§ **PROBLEMA PROPOSTO**:
No texto sobre a metrópole, transcreva palavra por palavra tudo o que vai de "o relógio sabe" até "ligar e são-só-vinte-quadras-vou-caminhando.".

====== TEXTO APRESENTADO

20.12.10

NA METRÓPOLE

ela mora na metrópole e tem os pés sujos de suor e indiferença. na metrópole é música a buzina do carro antigo e o elevador do prédio que insiste em subir e descer sempre que chamado. e é música também a música, essa mistura de sons que sai do apartamento dos vizinhos e ingressa sem permissão no seu.

na metrópole não é permitido escolher. as coisas apenas estão e sua cabeça deve ser movida 90º acima e 90º abaixo sempre em aprovação. a metrópole não tem rosto e quando sai de casa caminha 7 quadras até o metrô lotado que lhe leva ao trabalho sempre no mesmo pontual horário e 5 paradas depois desce na estação trabalho caminha meia quadra peatonal busca as chaves na bolsa e sempre demora a encontrá-las mas encontra e abre a porta e entra chama o elevador e sobe até a oficina X do 80º andar onde continua sendo apenas sujeito de verbos por mais 8 horas, quando não vocativo de algum xingamento.

o relógio sabe então dar-lhe alforria ao final de cada dia, quando seus ponteiros estiram-se lentamente, um em oposição exata ao outro, formando uma vertical reta perfeita. e nessa linearidade ela sabe que é livre, daquela liberdade que as metrópoles tem. e nessa hora em que passa já despreocupada pelas bancas de revistas, lê mais um assassinato e dessa-vez-não-fui-eu-que-sorte-veja-só. e pensa em telefonar para alguém, mas não há ninguém para ligar e são-só-vinte-quadras-vou-caminhando.

na metrópole ela é invisível. e quando chega em casa, sorri.

============
====== DADOS EXTRAÍDOS

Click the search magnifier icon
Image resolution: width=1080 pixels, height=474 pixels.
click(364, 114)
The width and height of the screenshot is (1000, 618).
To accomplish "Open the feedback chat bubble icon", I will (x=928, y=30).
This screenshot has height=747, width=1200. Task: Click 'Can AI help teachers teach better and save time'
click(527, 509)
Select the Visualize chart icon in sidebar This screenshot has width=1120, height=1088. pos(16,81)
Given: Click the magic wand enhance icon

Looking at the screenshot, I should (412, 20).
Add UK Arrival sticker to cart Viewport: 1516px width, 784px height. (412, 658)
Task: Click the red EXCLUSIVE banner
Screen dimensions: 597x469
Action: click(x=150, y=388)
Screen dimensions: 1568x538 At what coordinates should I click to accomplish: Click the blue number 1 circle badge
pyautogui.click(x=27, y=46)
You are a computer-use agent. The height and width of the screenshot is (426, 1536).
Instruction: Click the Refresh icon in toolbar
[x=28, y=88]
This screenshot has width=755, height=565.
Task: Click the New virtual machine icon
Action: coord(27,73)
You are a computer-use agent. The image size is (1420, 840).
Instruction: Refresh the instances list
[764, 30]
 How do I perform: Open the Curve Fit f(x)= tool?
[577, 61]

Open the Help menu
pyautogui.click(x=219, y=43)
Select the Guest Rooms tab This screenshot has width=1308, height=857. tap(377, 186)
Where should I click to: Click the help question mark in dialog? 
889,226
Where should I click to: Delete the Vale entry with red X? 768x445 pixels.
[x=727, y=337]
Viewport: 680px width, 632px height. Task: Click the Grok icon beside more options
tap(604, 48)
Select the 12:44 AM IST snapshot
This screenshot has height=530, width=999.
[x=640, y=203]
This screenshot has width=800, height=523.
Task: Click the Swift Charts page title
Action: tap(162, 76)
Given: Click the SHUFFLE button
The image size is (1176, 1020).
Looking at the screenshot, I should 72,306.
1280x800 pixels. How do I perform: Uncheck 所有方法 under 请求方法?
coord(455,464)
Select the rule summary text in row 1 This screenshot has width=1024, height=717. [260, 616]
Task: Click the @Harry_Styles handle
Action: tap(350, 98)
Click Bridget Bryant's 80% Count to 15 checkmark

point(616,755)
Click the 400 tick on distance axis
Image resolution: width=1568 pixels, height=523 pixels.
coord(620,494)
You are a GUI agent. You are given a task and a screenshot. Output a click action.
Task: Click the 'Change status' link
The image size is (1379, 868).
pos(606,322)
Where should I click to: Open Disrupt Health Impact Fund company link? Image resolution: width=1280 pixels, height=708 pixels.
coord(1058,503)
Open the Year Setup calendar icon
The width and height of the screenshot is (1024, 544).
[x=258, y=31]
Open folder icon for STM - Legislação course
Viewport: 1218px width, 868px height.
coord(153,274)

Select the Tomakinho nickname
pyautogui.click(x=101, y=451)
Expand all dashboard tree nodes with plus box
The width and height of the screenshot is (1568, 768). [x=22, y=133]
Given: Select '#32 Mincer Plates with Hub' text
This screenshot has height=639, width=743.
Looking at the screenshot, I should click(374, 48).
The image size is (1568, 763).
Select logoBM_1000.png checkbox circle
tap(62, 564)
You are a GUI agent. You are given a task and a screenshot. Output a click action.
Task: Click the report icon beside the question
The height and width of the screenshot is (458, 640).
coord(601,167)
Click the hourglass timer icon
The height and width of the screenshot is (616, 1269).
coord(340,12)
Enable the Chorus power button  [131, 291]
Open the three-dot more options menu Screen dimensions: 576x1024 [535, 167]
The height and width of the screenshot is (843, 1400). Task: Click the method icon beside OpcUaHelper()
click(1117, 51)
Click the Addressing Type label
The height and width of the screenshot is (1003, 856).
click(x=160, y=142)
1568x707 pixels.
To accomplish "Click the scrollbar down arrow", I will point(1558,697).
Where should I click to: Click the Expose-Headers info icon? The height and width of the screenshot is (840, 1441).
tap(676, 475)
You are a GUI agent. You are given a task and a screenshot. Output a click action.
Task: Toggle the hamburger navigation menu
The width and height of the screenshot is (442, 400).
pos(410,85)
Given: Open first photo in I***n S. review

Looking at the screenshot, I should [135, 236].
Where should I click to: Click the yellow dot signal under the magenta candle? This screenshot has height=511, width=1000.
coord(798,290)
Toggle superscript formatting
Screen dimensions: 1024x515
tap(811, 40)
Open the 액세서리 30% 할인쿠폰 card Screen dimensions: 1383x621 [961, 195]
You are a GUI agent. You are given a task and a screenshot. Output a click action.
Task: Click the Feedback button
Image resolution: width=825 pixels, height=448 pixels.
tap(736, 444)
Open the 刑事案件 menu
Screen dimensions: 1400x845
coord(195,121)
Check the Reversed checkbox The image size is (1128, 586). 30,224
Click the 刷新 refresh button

============

§ **RESPOSTA ESPERADA**:
o relógio sabe então dar-lhe alforria ao final de cada dia, quando seus ponteiros estiram-se lentamente, um em oposição exata ao outro, formando uma vertical reta perfeita. e nessa linearidade ela sabe que é livre, daquela liberdade que as metrópoles tem. e nessa hora em que passa já despreocupada pelas bancas de revistas, lê mais um assassinato e dessa-vez-não-fui-eu-que-sorte-veja-só. e pensa em telefonar para alguém, mas não há ninguém para ligar e são-só-vinte-quadras-vou-caminhando.